There are three main types of cushions:
1. Praise the questioner. Simply put, it is to praise him for asking a good question.
The other person asks a question, and if you just answer this question, whether it meets the other person's expectations or not, you will be embarrassed-yes, there is no following; Mismatch, rigid relationship.
On the one hand, praising the other party can ease the mood, on the other hand, it also leaves enough space and time for the other party to provide more information and pave the way for the next conversation.
2. Say that his question is universal and representative.
The function of this mat is to generalize the questions, so that the other person's psychology will relax and feel that the questions he asks are very level. This also eased the tension.
Before you answer, tell me something about yourself.
The core of this mat is weakness, which can win each other's favor and reduce their doubts about the answer. Of course, being weak doesn't mean you are weak. Only a strong person will admit that you are weak. Keeping a low profile can lower your expectations, so that when you give a good answer, it will surprise the other person. This puts you in an advantageous position.
Second, cater to-create a * * * vibration field with * * emotion.

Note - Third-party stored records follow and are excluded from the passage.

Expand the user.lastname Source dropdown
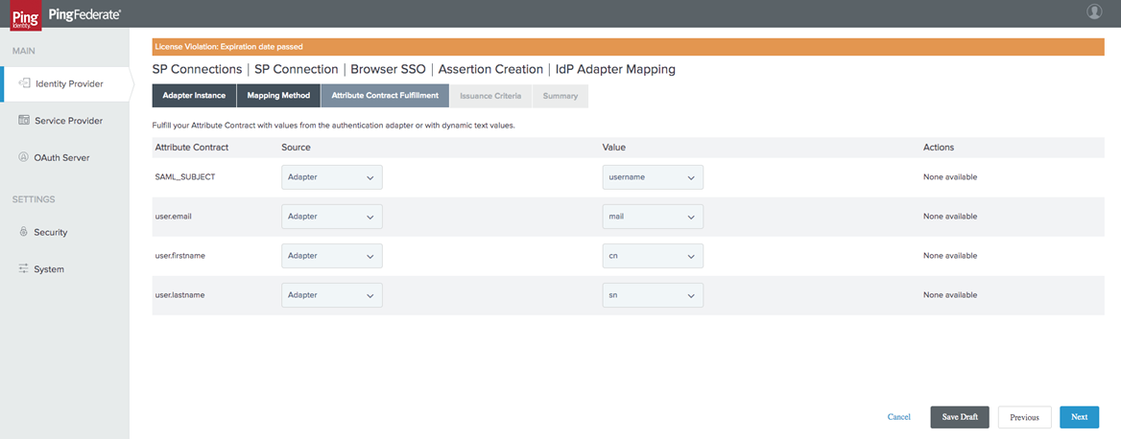The width and height of the screenshot is (1121, 439). 332,295
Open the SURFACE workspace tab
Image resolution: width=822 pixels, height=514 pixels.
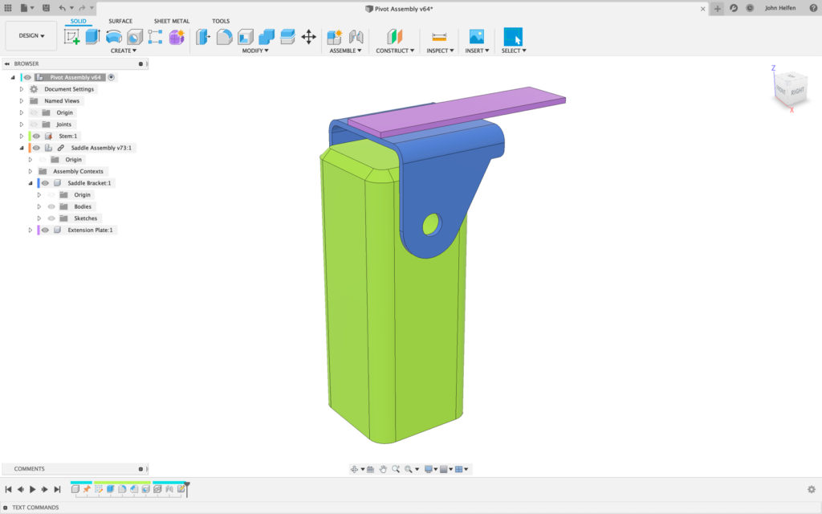pos(120,21)
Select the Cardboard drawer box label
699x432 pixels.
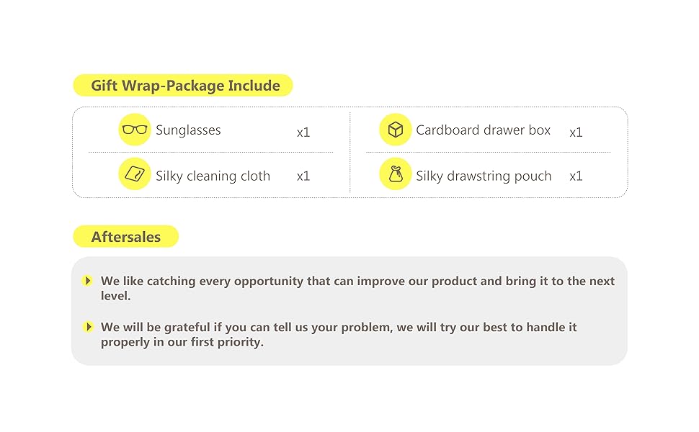coord(483,130)
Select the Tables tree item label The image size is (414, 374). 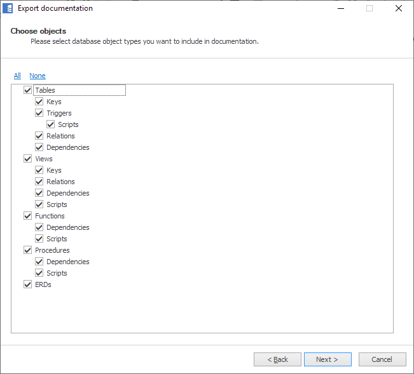(45, 90)
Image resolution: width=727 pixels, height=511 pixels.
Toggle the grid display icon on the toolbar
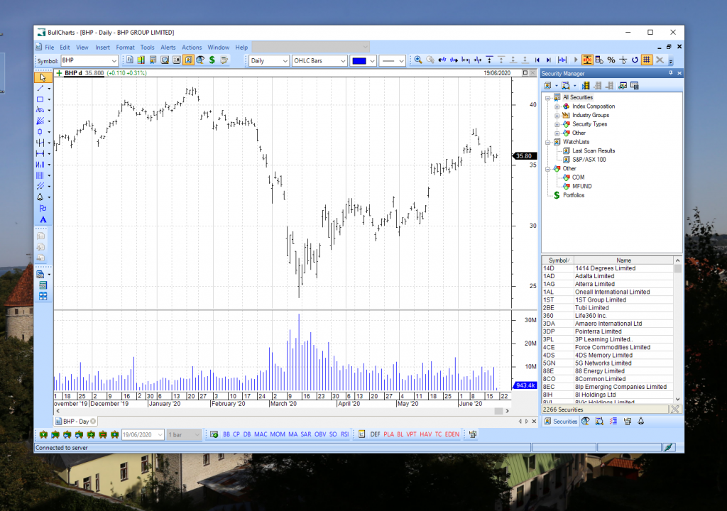[646, 60]
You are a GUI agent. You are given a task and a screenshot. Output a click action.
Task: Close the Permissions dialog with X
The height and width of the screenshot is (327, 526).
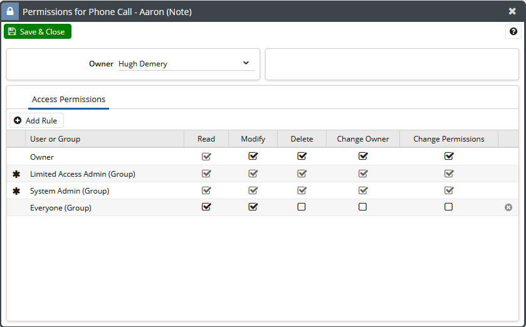click(x=512, y=11)
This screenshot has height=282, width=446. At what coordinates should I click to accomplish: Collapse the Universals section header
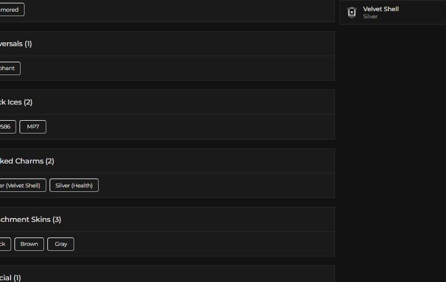point(167,44)
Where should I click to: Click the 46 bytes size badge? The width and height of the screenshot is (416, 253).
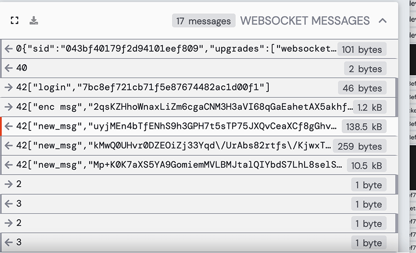click(362, 88)
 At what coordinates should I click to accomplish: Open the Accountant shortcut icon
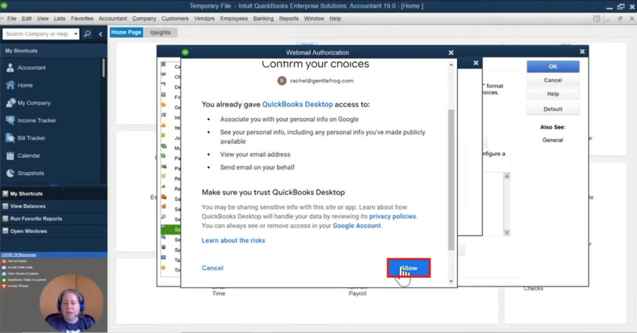[11, 67]
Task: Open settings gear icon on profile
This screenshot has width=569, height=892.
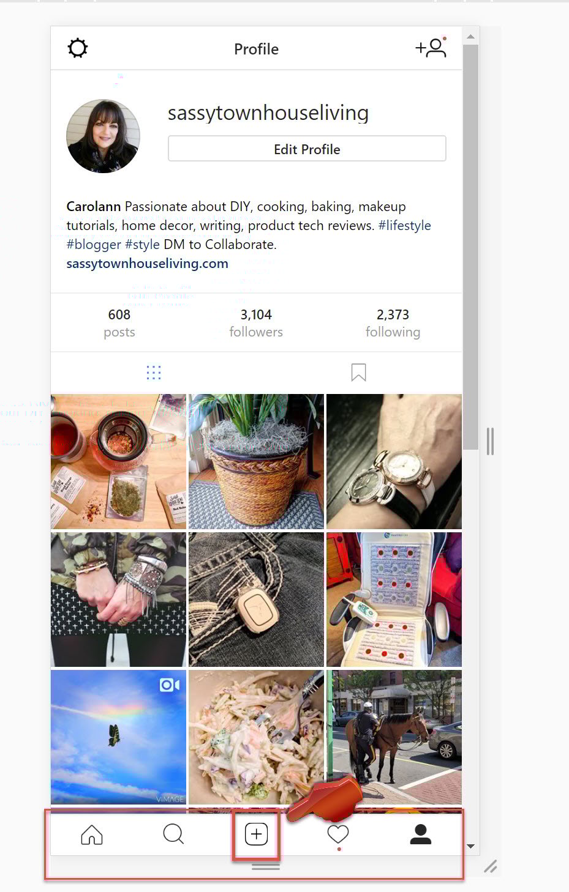Action: click(x=78, y=48)
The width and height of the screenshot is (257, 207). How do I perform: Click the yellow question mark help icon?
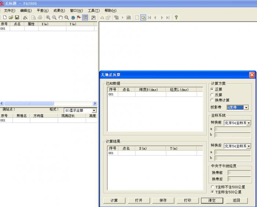176,17
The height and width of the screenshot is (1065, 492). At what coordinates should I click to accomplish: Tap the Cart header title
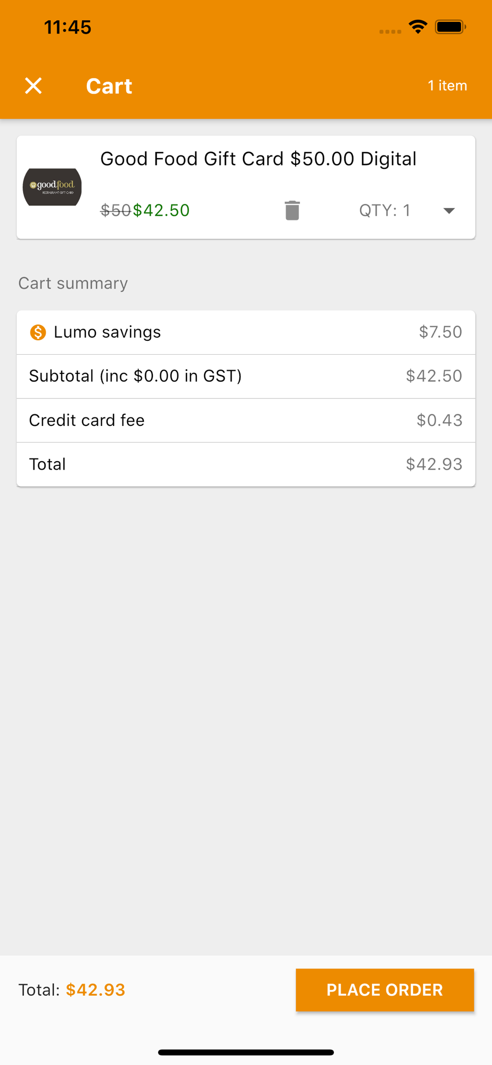pyautogui.click(x=109, y=86)
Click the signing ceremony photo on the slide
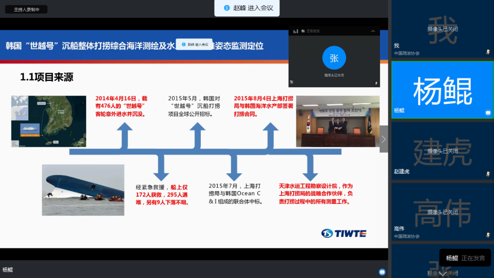The width and height of the screenshot is (494, 278). [338, 121]
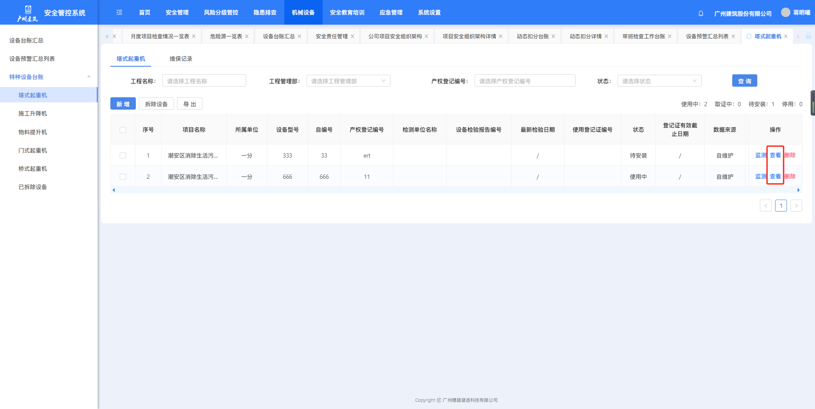Open the 工程管理部 dropdown
Image resolution: width=815 pixels, height=409 pixels.
[348, 81]
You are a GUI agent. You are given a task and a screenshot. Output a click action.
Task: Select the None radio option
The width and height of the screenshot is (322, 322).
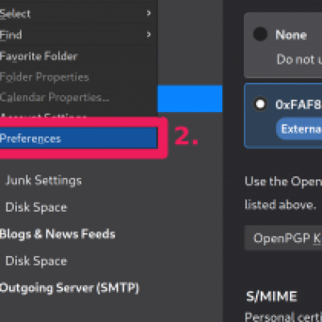click(x=260, y=35)
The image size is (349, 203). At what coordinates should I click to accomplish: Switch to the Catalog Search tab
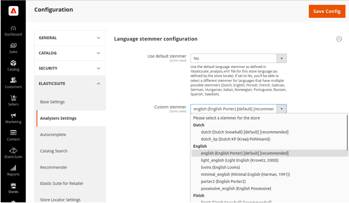tap(54, 151)
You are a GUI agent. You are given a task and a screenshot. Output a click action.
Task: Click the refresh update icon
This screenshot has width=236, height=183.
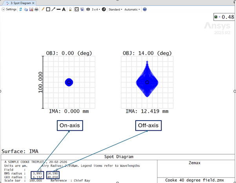click(21, 9)
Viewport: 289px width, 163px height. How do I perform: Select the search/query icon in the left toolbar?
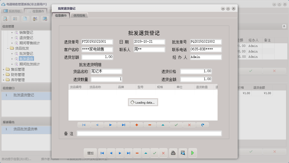coord(5,19)
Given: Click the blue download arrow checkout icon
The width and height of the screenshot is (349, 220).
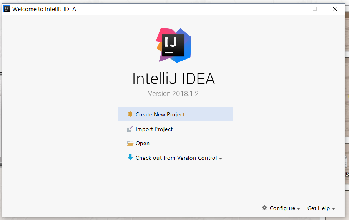Looking at the screenshot, I should point(130,157).
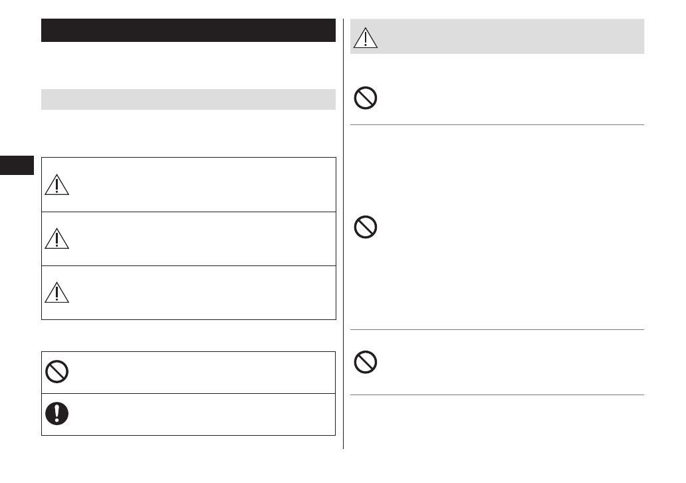Click the empty text area beside the first warning triangle
The height and width of the screenshot is (483, 686).
click(199, 184)
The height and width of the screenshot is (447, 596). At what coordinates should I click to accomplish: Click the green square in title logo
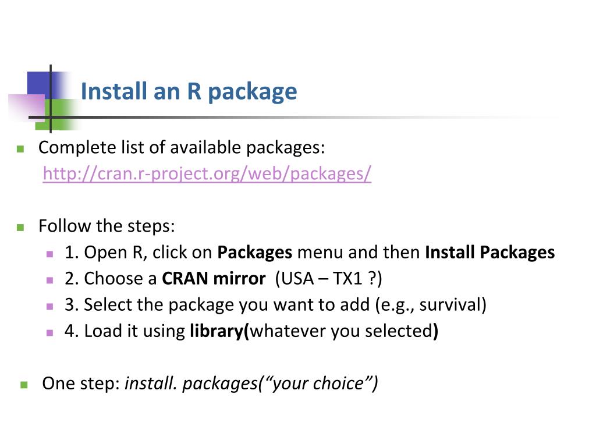pyautogui.click(x=61, y=114)
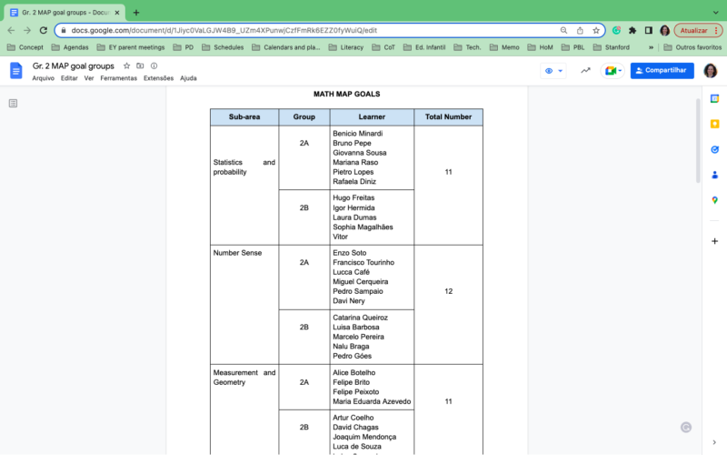Image resolution: width=727 pixels, height=455 pixels.
Task: Show the document outline panel
Action: (x=14, y=103)
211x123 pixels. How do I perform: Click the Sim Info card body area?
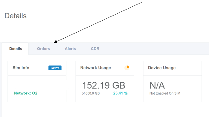[x=37, y=89]
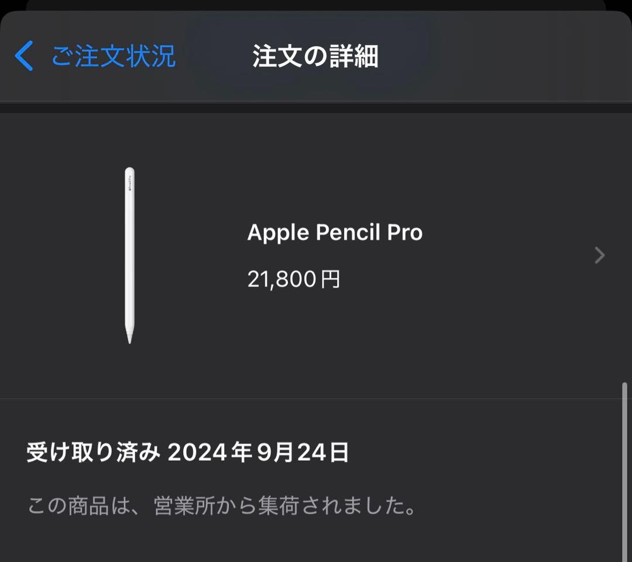The image size is (632, 562).
Task: Open Apple Pencil Pro details via right chevron
Action: click(599, 255)
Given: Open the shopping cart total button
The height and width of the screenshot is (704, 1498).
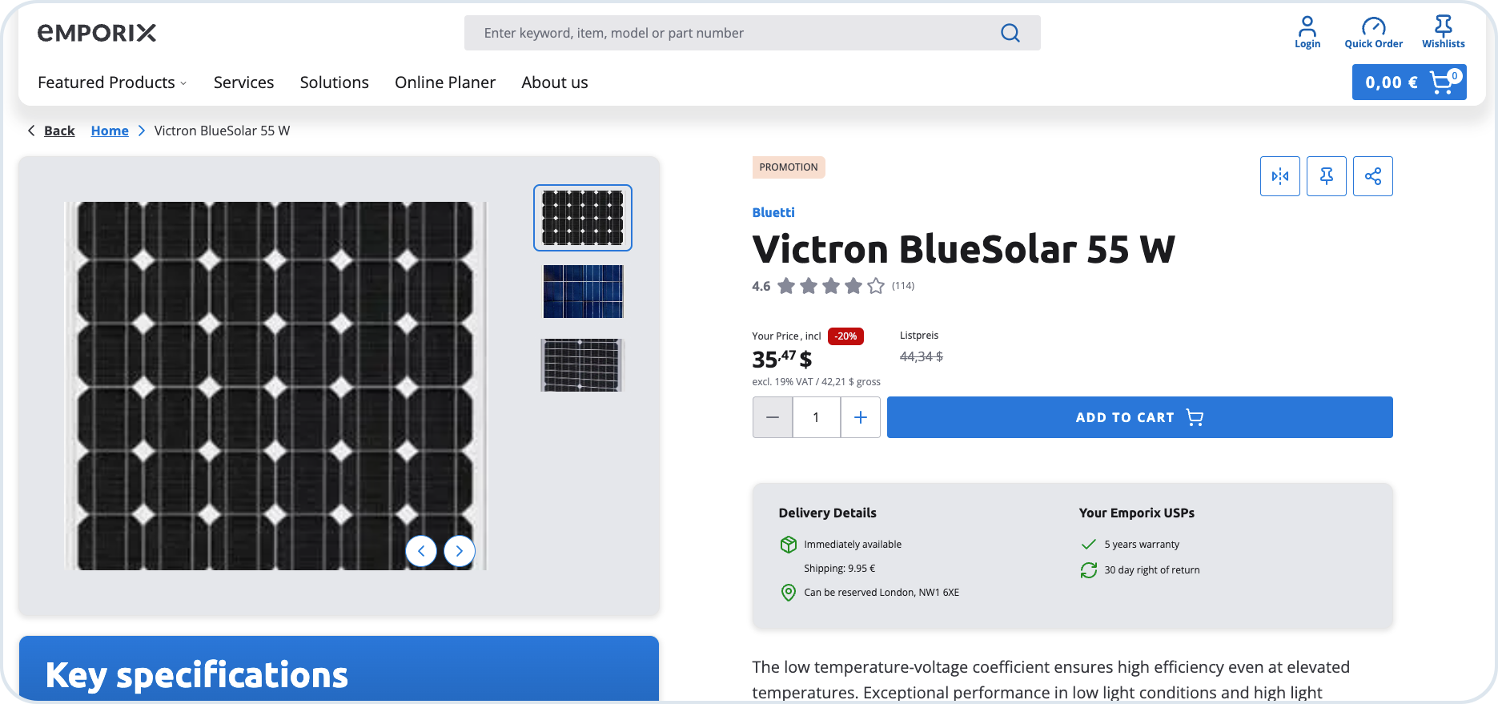Looking at the screenshot, I should [x=1408, y=82].
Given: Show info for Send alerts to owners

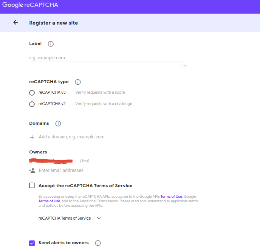Looking at the screenshot, I should (x=98, y=243).
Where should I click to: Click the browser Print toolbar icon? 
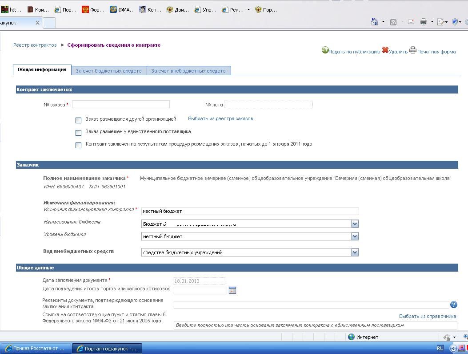click(x=424, y=22)
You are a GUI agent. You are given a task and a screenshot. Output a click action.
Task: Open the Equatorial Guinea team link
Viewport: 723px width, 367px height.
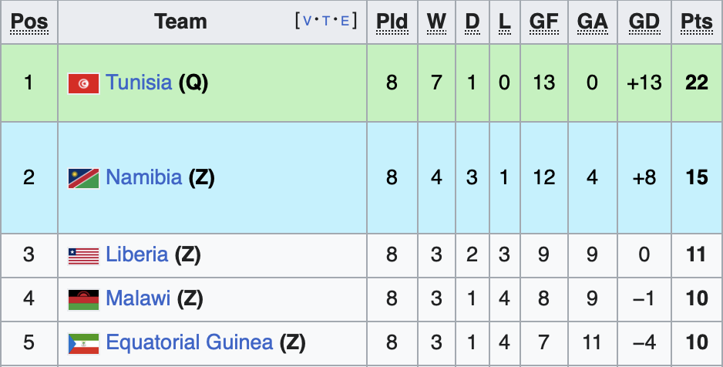(190, 342)
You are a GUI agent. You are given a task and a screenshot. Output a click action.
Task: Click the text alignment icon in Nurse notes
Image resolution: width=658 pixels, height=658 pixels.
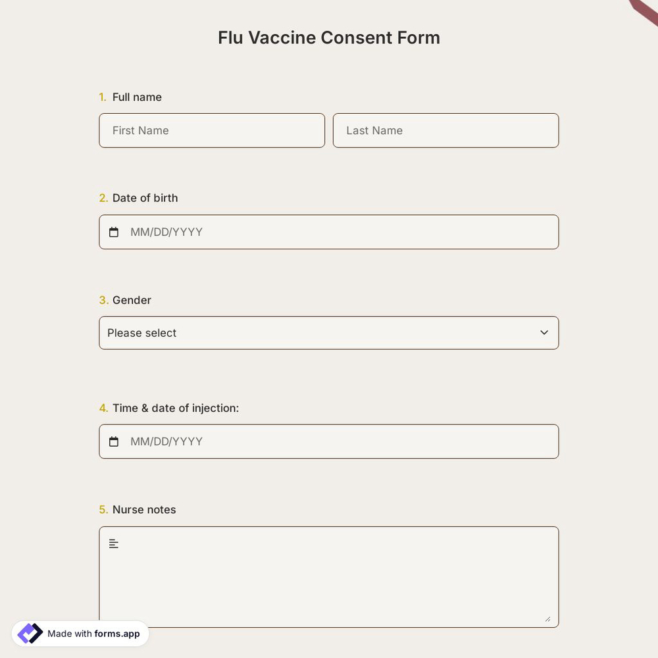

Catering is not flattery, but by expressing understanding to the other party, you can gain the love and recognition of the other party. Or you can call it empathy. After the other party asks questions, first cater to lower his psychological alert, and at the same time let the other party put down his emotions and enter rational communication.
There are three ways to cater to it:
1, find facts to change your point of view
In other words, when the other party expresses their opinions, they appropriately provide corresponding facts to express their approval. It is easy to gain each other's trust.
2. Find a point of view for the fact
Ditto.
Step 3 add details
In the case of facts and opinions, you can add details, show empathy, and create a feeling that you are the same kind.
Extended data
Pay attention to the conversation:
Don't rush to solve problems for others;
Many people like to express their opinions on other people's affairs, while most people don't like others to tell them what to do. When someone talks to you about him, you should first ask yourself whether he really needs your help to solve his mother's problem or just needs someone to listen.
Don't be distracted:
When talking, we need to pay close attention to each other's words, emotions and actions, which requires a high degree of concentration. If you look at your mobile phone from time to time or pay attention to other places, the effect of the conversation will be greatly reduced.